*WORK REQUIRED*: Beginning at the line containing "The width and", give again every line through the end of the data, unchanged and with both ends included. Drop any pictures.

*INFORMATION GIVEN*:
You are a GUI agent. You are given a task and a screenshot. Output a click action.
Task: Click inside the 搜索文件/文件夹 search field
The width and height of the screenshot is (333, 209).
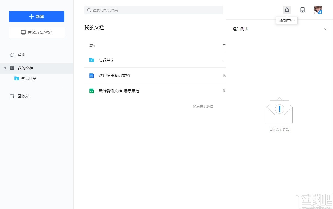click(x=154, y=10)
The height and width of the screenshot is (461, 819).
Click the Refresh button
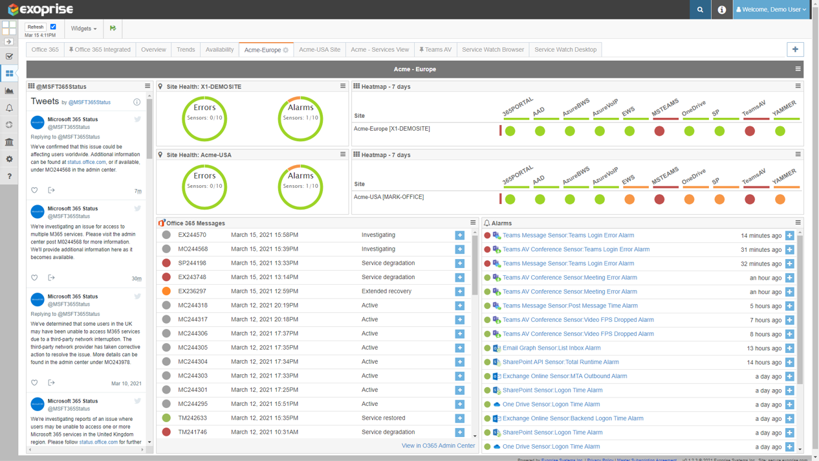point(36,27)
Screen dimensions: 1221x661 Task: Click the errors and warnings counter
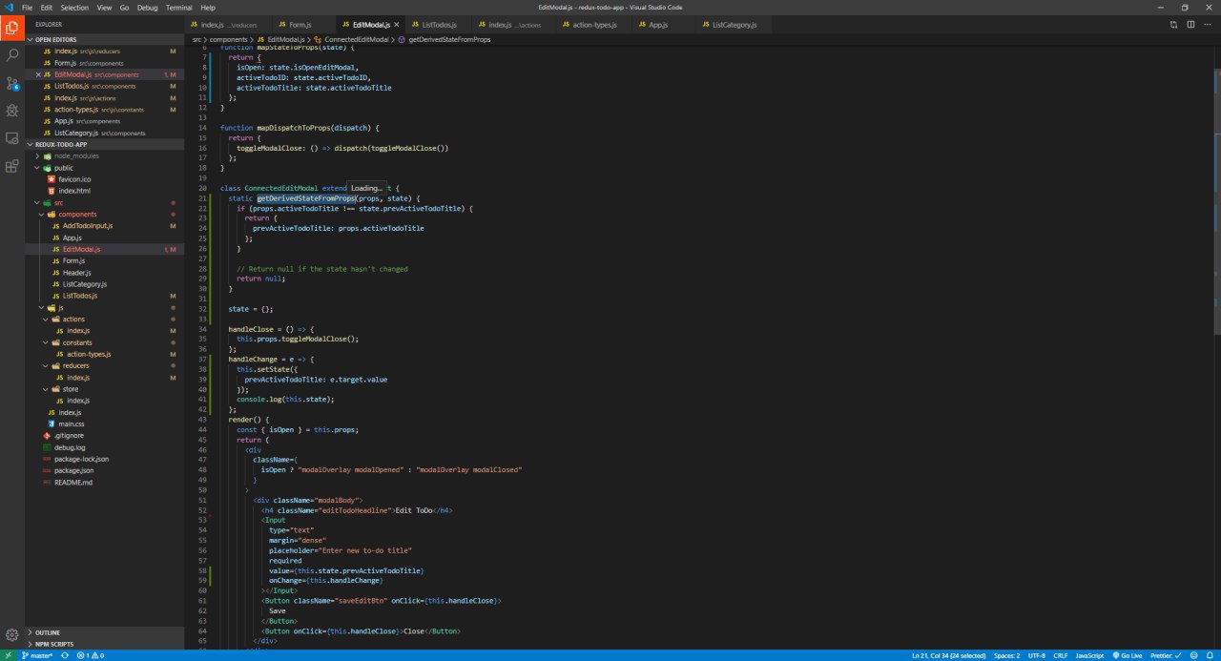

*RESPONSE*:
The width and height of the screenshot is (333, 209).
click(x=154, y=10)
The height and width of the screenshot is (461, 819).
Click the Refresh button
point(36,27)
Screen dimensions: 1221x661 Task: Click the errors and warnings counter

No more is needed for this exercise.